I have a raspberry pi 4, and I want to do object detection at a good frame rate. I tried tensorflow and YOLO but both run at 1 fps. So I am trying TensorFlow Lite. I have downloaded the tflite file and the labelmap.txt file. I have used this link to try to run inference. Here I faced a problem. I do not understand how to get the results (classification, coor for bounding box and conf) out of the output.
Here is my code:
import tensorflow as tf
import numpy as np
import cv2
interpreter = tf.lite.Interpreter(model_path="/content/drive/My Drive/detect.tflite")

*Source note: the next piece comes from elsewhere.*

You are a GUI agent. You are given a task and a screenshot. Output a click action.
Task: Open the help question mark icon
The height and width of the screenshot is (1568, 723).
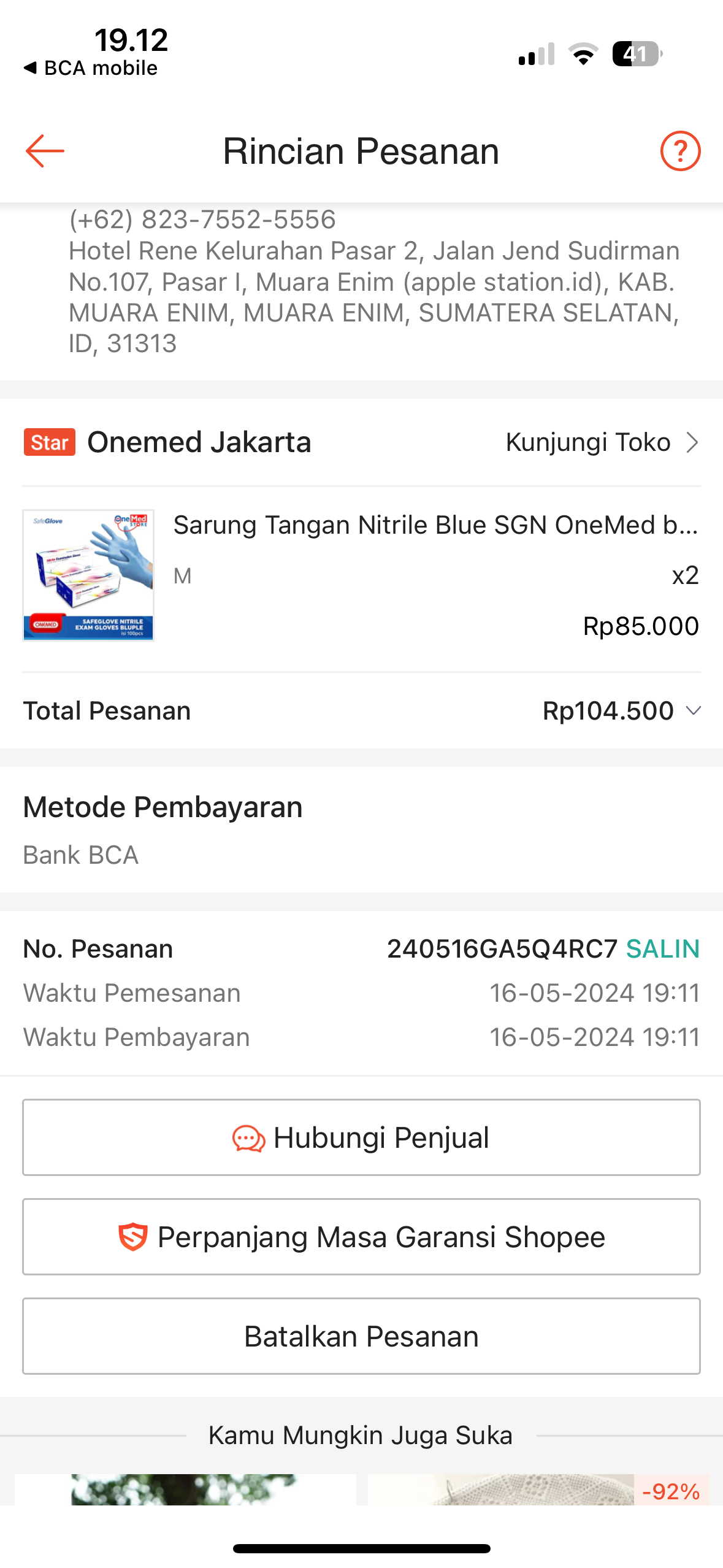(x=679, y=151)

interpreter.allocate_tensors()
input_details = interpreter.get_input_details()
output_details = interpreter.get_output_details()
print(input_details)
print(output_details)
print()
input_shape = input_details[0]['shape']
im = cv2.imread("/content/drive/My Drive/doggy.jpg")
im_rgb = cv2.cvtColor(im, cv2.COLOR_BGR2RGB)

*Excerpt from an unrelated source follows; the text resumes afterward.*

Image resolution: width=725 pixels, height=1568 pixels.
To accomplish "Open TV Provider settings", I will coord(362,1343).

im_rgb = cv2.resize(im_rgb, (input_shape[1], input_shape[2]))
input_data = np.expand_dims(im_rgb, axis=0)
print(input_data.shape)
print()
interpreter.set_tensor(input_details[0]['index'], input_data)
interpreter.invoke()
output_data = interpreter.get_tensor(output_details[0]['index'])
print(output_data.shape)
print()
print(output_data)
And here is my output:
[{'name': 'normalized_input_image_tensor', 'index': 175, 'shape': array([ 1, 300, 300, 3], dtype=int32), 'dtype': <class 'numpy.uint8'>, 'quantization': (0.0078125, 128)}]

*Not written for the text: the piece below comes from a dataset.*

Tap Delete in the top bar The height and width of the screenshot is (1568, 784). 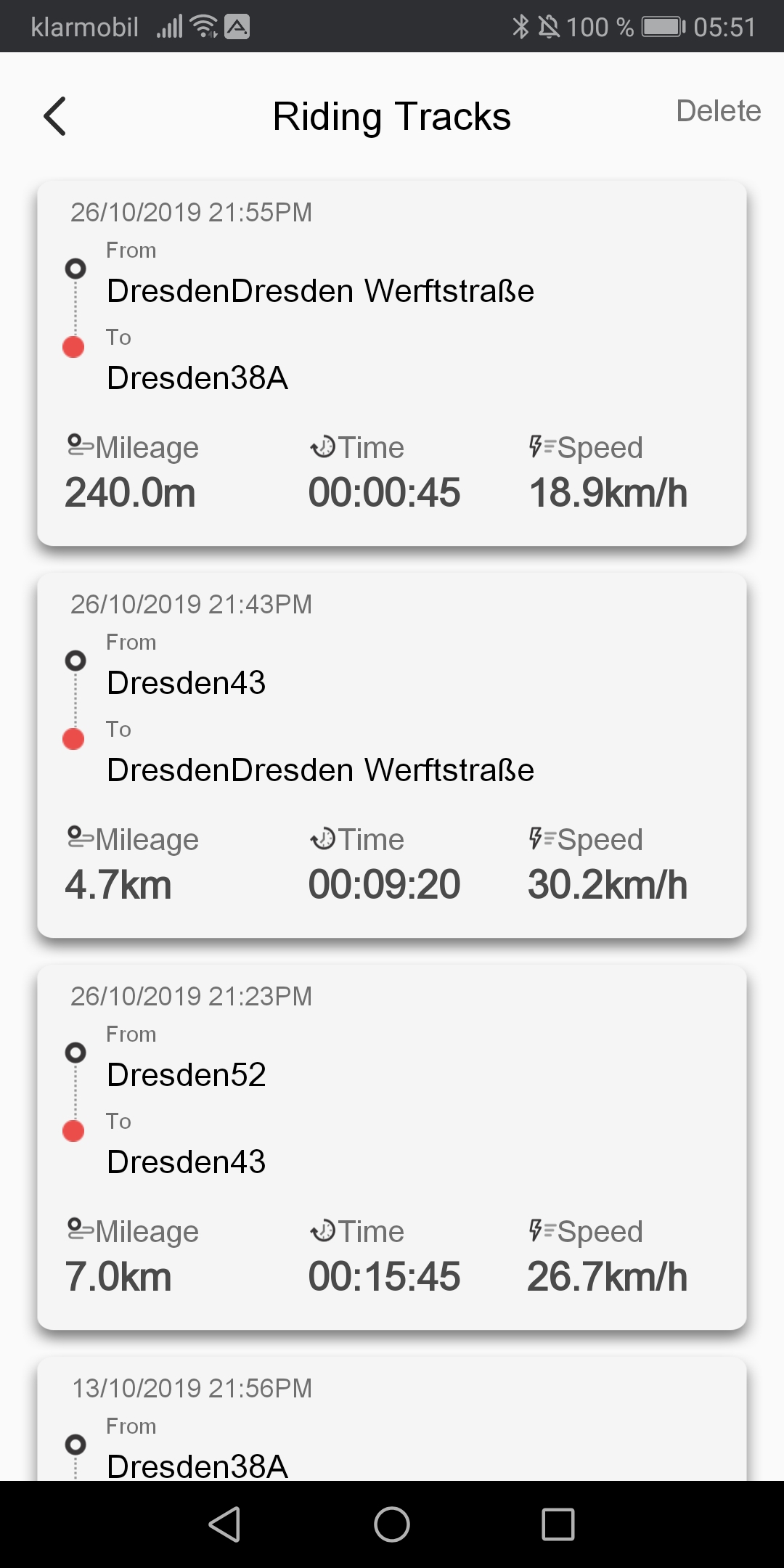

[{'name': 'TFLite_Detection_PostProcess', 'index': 167, 'shape': array([ 1, 10, 4], dtype=int32), 'dtype': <class 'numpy.float32'>, 'quantization': (0.0, 0)}, {'name': 'TFLite_Detection_PostProcess:1', 'index': 168, 'shape': array([ 1, 10], dtype=int32), 'dtype': <class 'numpy.float32'>, 'quantization': (0.0, 0)}, {'name': 'TFLite_Detection_PostProcess:2', 'index': 169, 'shape': array([ 1, 10], dtype=int32), 'dtype': <class 'numpy.float32'>, 'quantization': (0.0, 0)}, {'name': 'TFLite_Detection_PostProcess:3', 'index': 170, 'shape': array([1], dtype=int32), 'dtype': <class 'numpy.float32'>, 'quantization': (0.0, 0)}]
(1, 300, 300, 3)
(1, 10, 4)
[[[ 1.66415479e-02 5.48024022e-04 8.67791831e-01 3.35325867e-01]
[ 7.41335377e-02 3.22245747e-01 9.64617252e-01 9.71388936e-01]
[-2.11861148e-03 5.41743517e-01 2.60241032e-01 7.02846169e-01]
[-5.67546487e-03 3.26282382e-01 8.59034657e-01 6.30770981e-01]
[ 7.27111334e-03 7.90268779e-01 2.86753297e-01 9.56545353e-01]
[ 2.07318692e-03 7.96441555e-01 5.48386931e-01 9.96111989e-01]
[-1.04907183e-02 2.38761827e-01 6.75976276e-01 7.01156497e-01]
[ 3.12007014e-02 1.34294275e-02 5.82291842e-01 3.10949832e-01]
[-1.95578858e-03 7.05318868e-01 9.18281525e-02 7.96184599e-01]
[-5.43205580e-03 3.23292404e-01 6.34427786e-01 5.68508685e-01]]]
The output (the last list) seems to be an array of very small numbers, how do I get the result out of this?
Thanks
I solved this issue with the help of @daverim at github, where I had opened an issue. https://github.com/tensorflow/tensorflow/issues/34761. Here is the code to get useful data:
detection_boxes = interpreter.get_tensor(output_details[0]['index'])
detection_classes = interpreter.get_tensor(output_details[1]['index'])
detection_scores = interpreter.get_tensor(output_details[2]['index'])
num_boxes = interpreter.get_tensor(output_details[3]['index'])
print(num_boxes)
for i in range(int(num_boxes[0])):
if detection_scores[0, i] > .5:
class_id = detection_classes[0, i]
print(class_id)
Using the labelmap.txt file we can get the class name.